W normalnej grze dowiedzielibyśmy się, że oto narodził się bohater, któremu pisane jest odwrócić los… Tymczasem figa. W tej grze los ludzkości i nie tylko zależeć będzie od odwagi zwykłych żołnierzy, przebiegłości dowódców i desperackiej woli życia. Zwykli (powtarzam: zwykli, w grze po stronie gracza prawie nie ma jednostek nadprzyrodzonych) będą musieli przeciwstawić się przytłaczającym jakościowo i ilościowo siłom przeciwnika.
Gameplay:
Myth (mówię o trybie single) jest nietypowym RTS-em. W grze nie ma czegoś takiego, jak wątek ekonomiczny, miast tego skupiamy się wyłącznie na taktycznym aspekcie rozgrywki. Na początku każdej misji otrzymujemy jakieś siły, za pomocą których musimy zrealizować jakieś, powierzone nam zadanie.

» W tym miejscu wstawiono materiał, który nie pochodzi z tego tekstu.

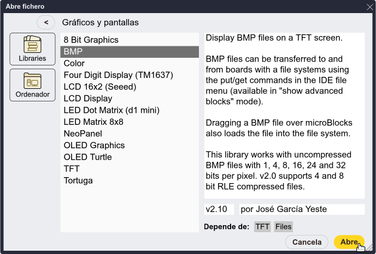The image size is (376, 254).
Task: Select LED Matrix 8x8 library
Action: click(x=130, y=122)
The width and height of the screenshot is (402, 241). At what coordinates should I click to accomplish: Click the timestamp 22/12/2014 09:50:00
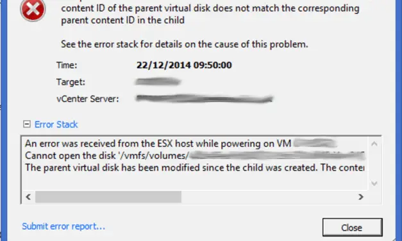184,65
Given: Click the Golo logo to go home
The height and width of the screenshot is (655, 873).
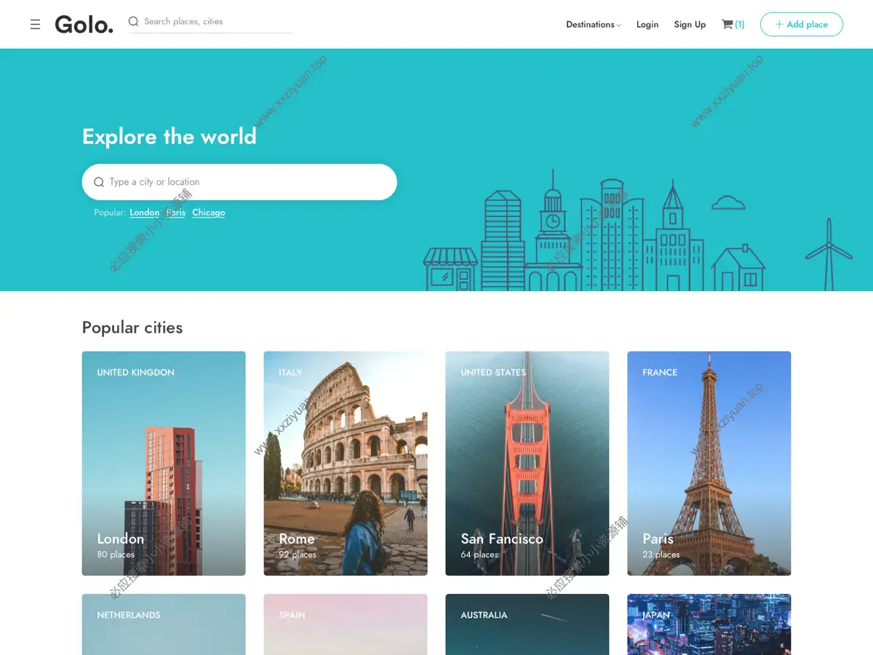Looking at the screenshot, I should pos(84,24).
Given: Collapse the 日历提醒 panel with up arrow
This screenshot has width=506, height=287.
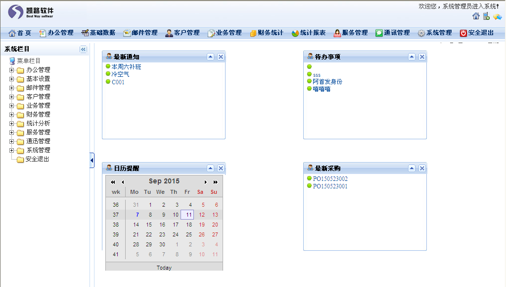Looking at the screenshot, I should click(211, 168).
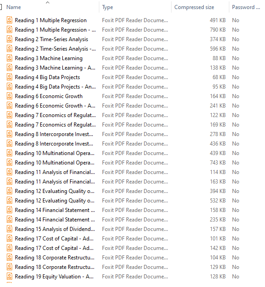Sort by Name column header
265x287 pixels.
[14, 7]
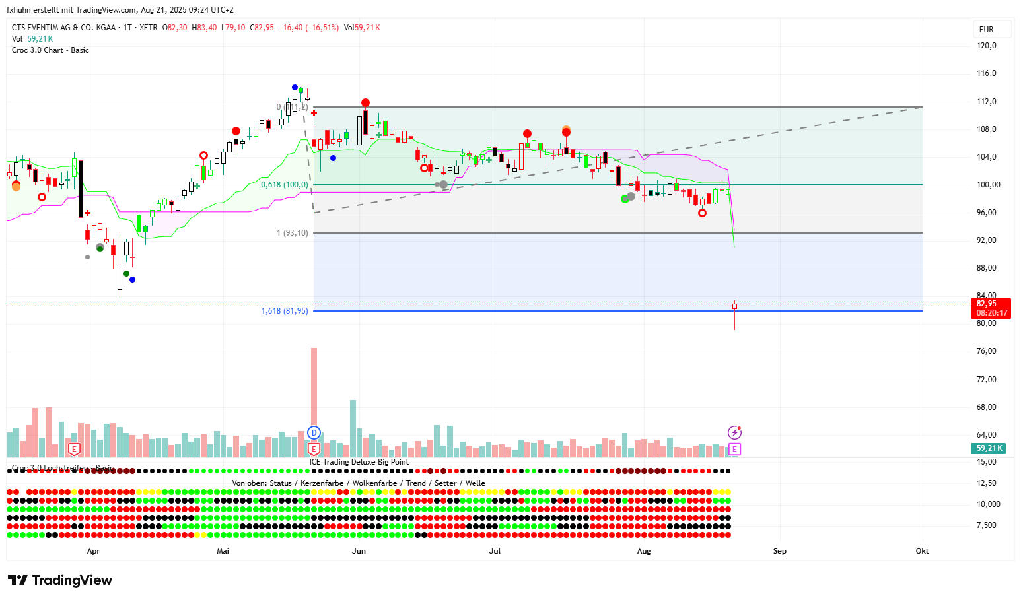Click the Vol indicator legend label
The height and width of the screenshot is (600, 1021).
click(x=17, y=39)

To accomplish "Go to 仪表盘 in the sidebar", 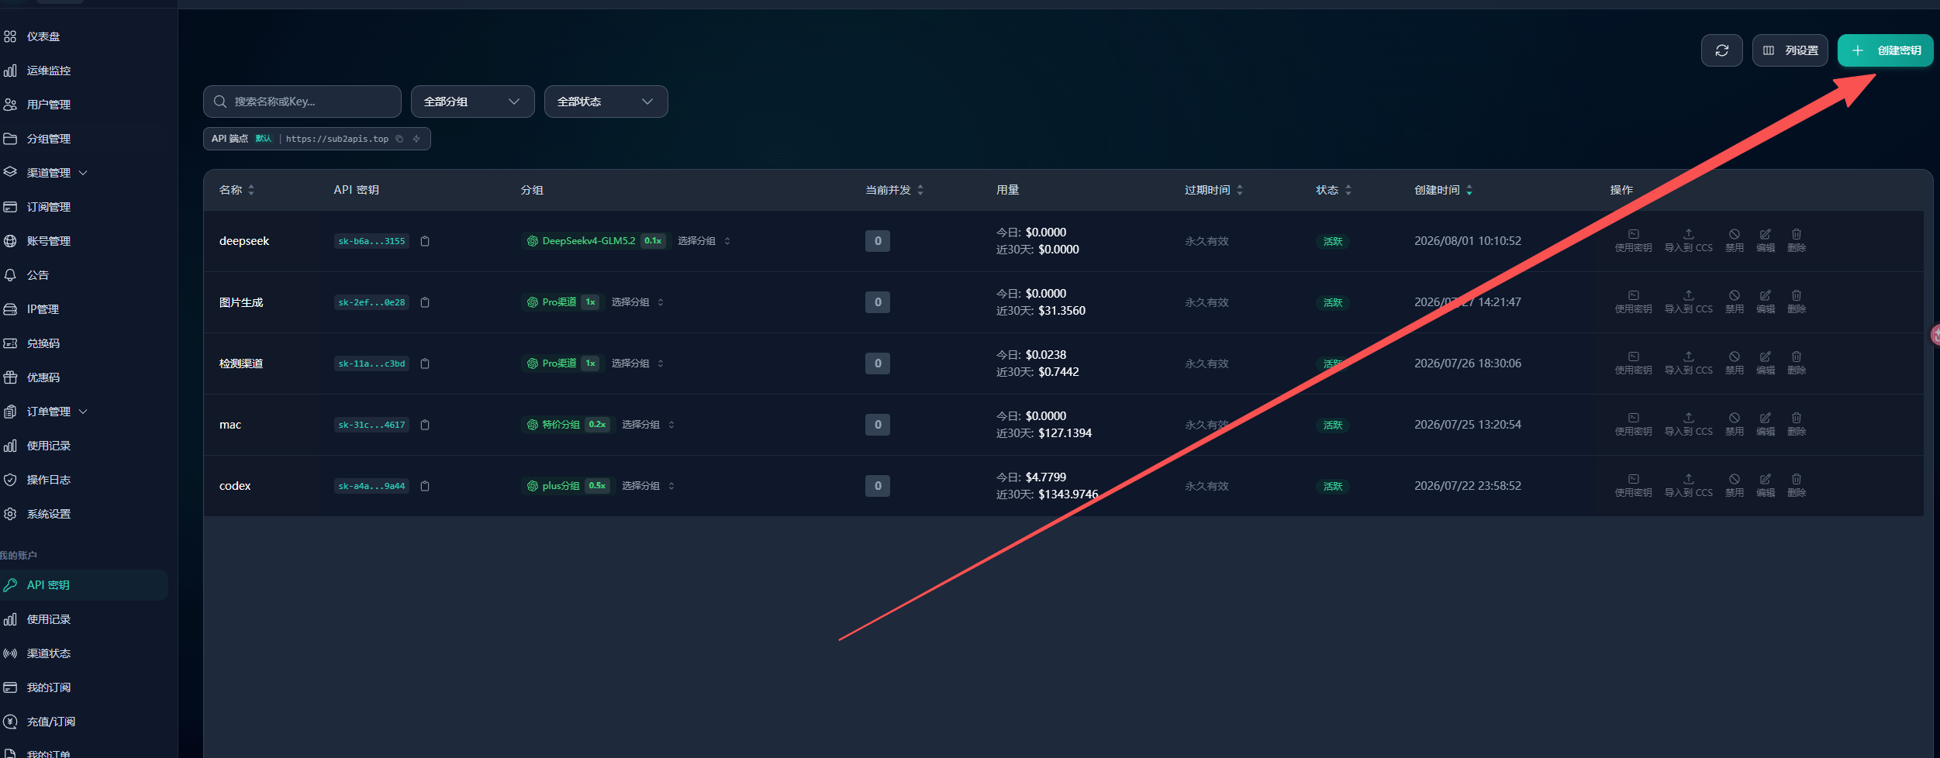I will click(43, 36).
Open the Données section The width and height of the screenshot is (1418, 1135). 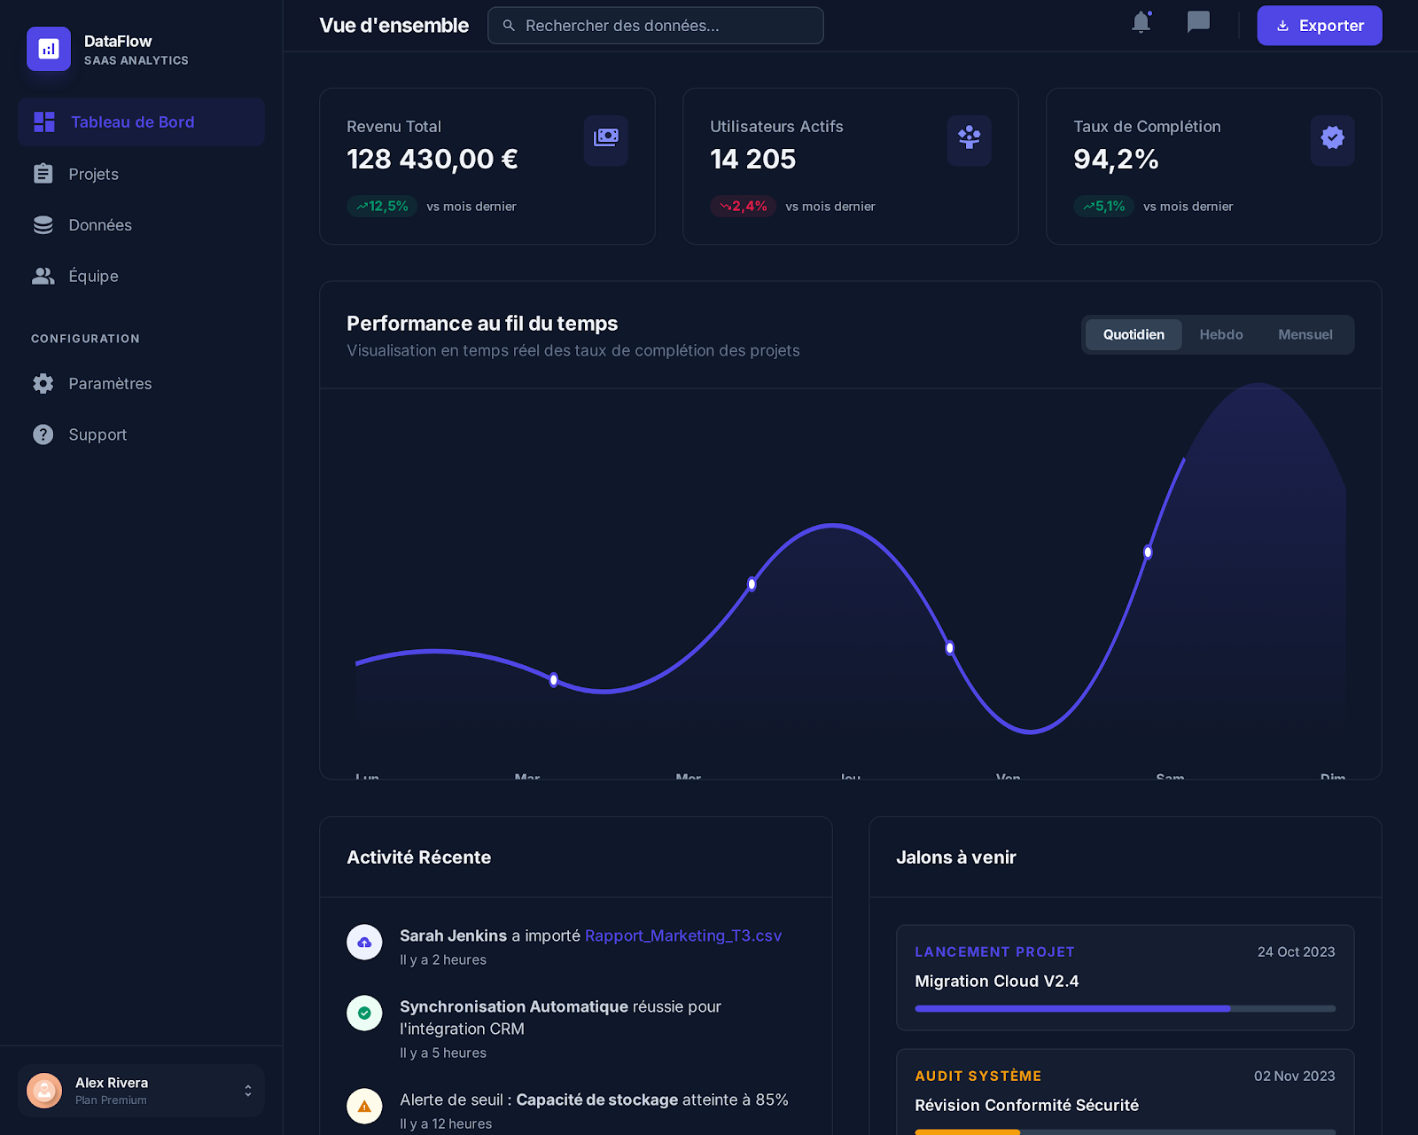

Zwykle w tym celu musimy odnieść zwycięstwo nad wiele potężniejszymi siłami wroga. Są one zwykle zarówno liczniejsze (czasem nawet blisko dziesięciokrotnie), jak i potężniejsze pod względem jakości. Wielokrotnie więc natkniemy się na przeciwników zdolnych zabijać nawet po kilka naszych jednostek jednym atakiem. Tak więc każdy nasz najmniejszy błąd może okazać się ostatnim…
Myth jest grą bardzo, bardzo trudną. Lecz jednocześnie da się ją przejść nie tracąc ani jednego żołnierza. Zasadniczo jest to najbardziej optymalna strategia. Większość walk należy rozgrywać metodą hit-and run, zastawiając zasadzki i cały czas nękając przeciwnika oraz unikając bezpośredniego, najczęściej bardzo bolesnego starcia.
Klimat:
Tym, co mi się najbardziej podoba w pierwszej i drugiej odsłonie Myth (trójka jest imho kiepska) jest bezbłędny wprost klimat. Tworzą go przygnębiająca muzyka, zmęczony głos narratora oraz grafika. Zwłaszcza grafika… Myth to chyba najkrwawszy RTS w jaki grałem… Po każdym starciu pole walki pełne jest rozczłonkowanych, częściowo spalonych lub rozerwanych wybuchami zwłok. Zresztą dobór grafiki jest całkiem fajny, zwłaszcza jak na grę z przed 13 lat. Komputer nie jest w prawdzie zbyt mądry, ale co innego jest, jeśli maszyna podszywa się pod hordę zombie, a nie (jak zwykle) taktycznego geniusza.
Ps. Drugi sezon Amber: The Anime zatytułowany Karabiny Avalonu już powstaje.